Stored entries:
#####
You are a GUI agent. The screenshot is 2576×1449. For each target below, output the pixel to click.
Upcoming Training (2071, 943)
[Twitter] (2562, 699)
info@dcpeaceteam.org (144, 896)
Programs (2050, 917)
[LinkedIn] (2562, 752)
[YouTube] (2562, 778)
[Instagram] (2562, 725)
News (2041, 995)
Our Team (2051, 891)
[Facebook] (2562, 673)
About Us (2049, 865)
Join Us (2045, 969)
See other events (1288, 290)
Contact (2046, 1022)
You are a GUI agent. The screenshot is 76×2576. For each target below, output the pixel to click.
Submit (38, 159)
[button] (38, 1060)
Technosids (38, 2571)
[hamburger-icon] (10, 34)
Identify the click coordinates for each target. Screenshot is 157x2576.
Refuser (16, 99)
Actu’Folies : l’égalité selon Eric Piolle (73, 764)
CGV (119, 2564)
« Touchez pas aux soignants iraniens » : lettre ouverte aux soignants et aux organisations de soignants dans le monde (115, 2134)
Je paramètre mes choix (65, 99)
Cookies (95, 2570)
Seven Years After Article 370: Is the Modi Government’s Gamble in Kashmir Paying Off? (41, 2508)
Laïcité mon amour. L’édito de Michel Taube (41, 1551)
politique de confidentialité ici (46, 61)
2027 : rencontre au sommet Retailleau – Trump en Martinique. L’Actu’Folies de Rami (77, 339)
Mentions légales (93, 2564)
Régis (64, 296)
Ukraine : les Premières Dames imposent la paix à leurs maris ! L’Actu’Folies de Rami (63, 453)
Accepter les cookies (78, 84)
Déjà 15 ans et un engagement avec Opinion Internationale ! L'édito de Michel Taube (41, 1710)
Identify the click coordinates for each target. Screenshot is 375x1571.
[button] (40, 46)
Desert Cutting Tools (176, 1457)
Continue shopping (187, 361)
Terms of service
#####
Retype the lines from the one containing "Our Team (2051, 891)" to the last line above. Change nothing and include no others.

Our Team (2051, 891)
[Facebook] (2562, 673)
About Us (2049, 865)
Join Us (2045, 969)
See other events (1288, 290)
Contact (2046, 1022)
You are a GUI agent. The screenshot is 76×2576. For each target below, output the pixel to click.
Submit (38, 159)
[button] (38, 1060)
Technosids (38, 2571)
[hamburger-icon] (10, 34)
Identify the click coordinates for each target. Screenshot is 157x2576.
Refuser (16, 99)
Actu’Folies : l’égalité selon Eric Piolle (73, 764)
CGV (119, 2564)
« Touchez pas aux soignants iraniens » : lettre ouverte aux soignants et aux organisations de soignants dans le monde (115, 2134)
Je paramètre mes choix (65, 99)
Cookies (95, 2570)
Seven Years After Article 370: Is the Modi Government’s Gamble in Kashmir Paying Off? (41, 2508)
Laïcité mon amour. L’édito de Michel Taube (41, 1551)
politique de confidentialité ici (46, 61)
2027 : rencontre au sommet Retailleau – Trump en Martinique. L’Actu’Folies de Rami (77, 339)
Mentions légales (93, 2564)
Régis (64, 296)
Ukraine : les Premières Dames imposent la paix à leurs maris ! L’Actu’Folies de Rami (63, 453)
Accepter les cookies (78, 84)
Déjà 15 ans et un engagement avec Opinion Internationale ! L'édito de Michel Taube (41, 1710)
Identify the click coordinates for each target. Screenshot is 375x1571.
[button] (40, 46)
Desert Cutting Tools (176, 1457)
Continue shopping (187, 361)
Terms of service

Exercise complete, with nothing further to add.